Pontoon-Ferry on the Rio Madeira from Manaus to Porto Velho (27512)
  After postponing several times the announced departure, suddenly towards the evening, everything is becoming very busy - food and other freight are loaded. Then we leave the glimmering lights of Manaus definitely behind us. Together with the ships' crew, we number about 20 people, all nice and lovely, who try their best to explain to us all the beauty of their country and teach us their Brazilian language. In the evenings we often are sitting together at the illuminated 'Plaza' of the board kitchen and are watching with fascination the fast changing colors of the skies and the silhouettes of other pontoons passing by, loaded with precious jungle trees.

Due to the strong current, we are not sailing in the middle of the Madeira river but along the edge.
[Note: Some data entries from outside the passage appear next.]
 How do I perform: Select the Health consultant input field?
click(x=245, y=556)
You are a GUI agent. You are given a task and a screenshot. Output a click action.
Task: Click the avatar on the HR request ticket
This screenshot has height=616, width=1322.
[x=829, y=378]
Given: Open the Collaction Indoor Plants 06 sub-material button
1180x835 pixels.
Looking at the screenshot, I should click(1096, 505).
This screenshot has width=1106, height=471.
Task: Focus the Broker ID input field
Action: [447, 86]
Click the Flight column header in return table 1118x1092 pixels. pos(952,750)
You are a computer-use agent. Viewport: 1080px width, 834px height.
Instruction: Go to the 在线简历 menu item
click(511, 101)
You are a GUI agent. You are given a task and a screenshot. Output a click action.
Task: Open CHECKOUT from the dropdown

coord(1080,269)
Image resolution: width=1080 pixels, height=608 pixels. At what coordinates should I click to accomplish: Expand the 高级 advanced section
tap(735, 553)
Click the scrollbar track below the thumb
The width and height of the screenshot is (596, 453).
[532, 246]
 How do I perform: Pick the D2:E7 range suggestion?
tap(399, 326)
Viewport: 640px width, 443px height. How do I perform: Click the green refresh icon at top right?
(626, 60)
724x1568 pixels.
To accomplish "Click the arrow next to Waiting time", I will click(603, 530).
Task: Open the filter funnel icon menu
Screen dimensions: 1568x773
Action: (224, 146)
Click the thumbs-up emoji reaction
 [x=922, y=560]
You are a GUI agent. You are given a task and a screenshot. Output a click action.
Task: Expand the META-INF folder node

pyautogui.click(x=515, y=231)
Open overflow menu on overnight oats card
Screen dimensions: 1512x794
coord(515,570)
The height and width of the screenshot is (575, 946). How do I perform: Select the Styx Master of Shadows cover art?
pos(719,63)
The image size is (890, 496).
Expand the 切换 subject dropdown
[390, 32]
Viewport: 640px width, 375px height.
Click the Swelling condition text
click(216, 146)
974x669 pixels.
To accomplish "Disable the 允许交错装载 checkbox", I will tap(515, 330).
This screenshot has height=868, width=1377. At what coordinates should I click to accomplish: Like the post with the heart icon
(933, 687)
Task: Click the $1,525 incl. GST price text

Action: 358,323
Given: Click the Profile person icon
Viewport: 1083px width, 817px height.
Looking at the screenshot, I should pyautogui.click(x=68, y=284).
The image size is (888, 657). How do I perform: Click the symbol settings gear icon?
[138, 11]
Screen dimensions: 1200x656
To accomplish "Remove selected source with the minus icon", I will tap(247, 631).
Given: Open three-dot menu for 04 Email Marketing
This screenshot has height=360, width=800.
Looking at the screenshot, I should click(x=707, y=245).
Like in a movie the whole wonderful jungle vegetation is passing by continuously. The high water level has flooded parts of the rain forest and the Indians have to use their modest dugouts to reach their scattered wooden huts on stilts. Their numerous children are watching curiously the busy river life and are waving happily to us. Most of the people living here are born here and die here without having seen anything else other than their immediate environment. Often, we are lucky to watch Dolphins playing - also pink ones which are living in the waters of the Madeira river - and screaming monkeys on giant tropical trees.
The jungle is passing by (27537)


Camping on the truck's-bridge during the boat trip (27422)
  The white, slim and high trunks of the gum trees give a wonderful flash in the endless green. They deliver the Latex, which is gained by scratching the bark and collecting the liquid in attached tins. But this lush jungle vegetation is producing also more products, for example the fibers for jute bags and edible chestnuts. Now and then we spot the colorful feathers of tropical birds, and in the mornings we awake with the noisy screams of parrots. With a predictable regularity, each afternoon heavy tropical showers are pouring down. Then, it is getting active on the tranquil pontoon, when the truck drivers interrupt their siestas in the hammocks hung underneath their lorries in favor of a refreshing natural shower.

After the confluence of the black river Aripuanà in the brownish colored Madeira river, we are crossing many floating rafts of the Garimperos, the gold diggers. They are sucking with huge tubes the mud from the riverbed and are sifting it carefully through a fine wire net in search of the glittering metal. Now, at high water level, there are not so numerous. But in the low water season apparently more than 2'000 rafts, filled with men hoping to find a fortune, are inhabiting the waters of the Madeira river.
Rio Madeira (27608)


Stormy atmosphere and sunset at the Rio Madeira (27625)
  We enjoy every moment of this 700 mile long river drive with the tasty food of the board kitchen and the interesting talks with all the lorry drivers. The only thing which makes life sometimes difficult are all the big mosquito swarms on calm nights, and the high humidity which makes even a rice corn sprout again and is covering the food with two inches of mould in the shortest of time. But this is belonging as much to the tropics as the tarantula which finds its way from a floating tree trunk to our barge.

The scorching heat is nearly unbearable as we reach Porto Velho safely after a journey of 132 exceptionally beautiful hours on the river Madeira.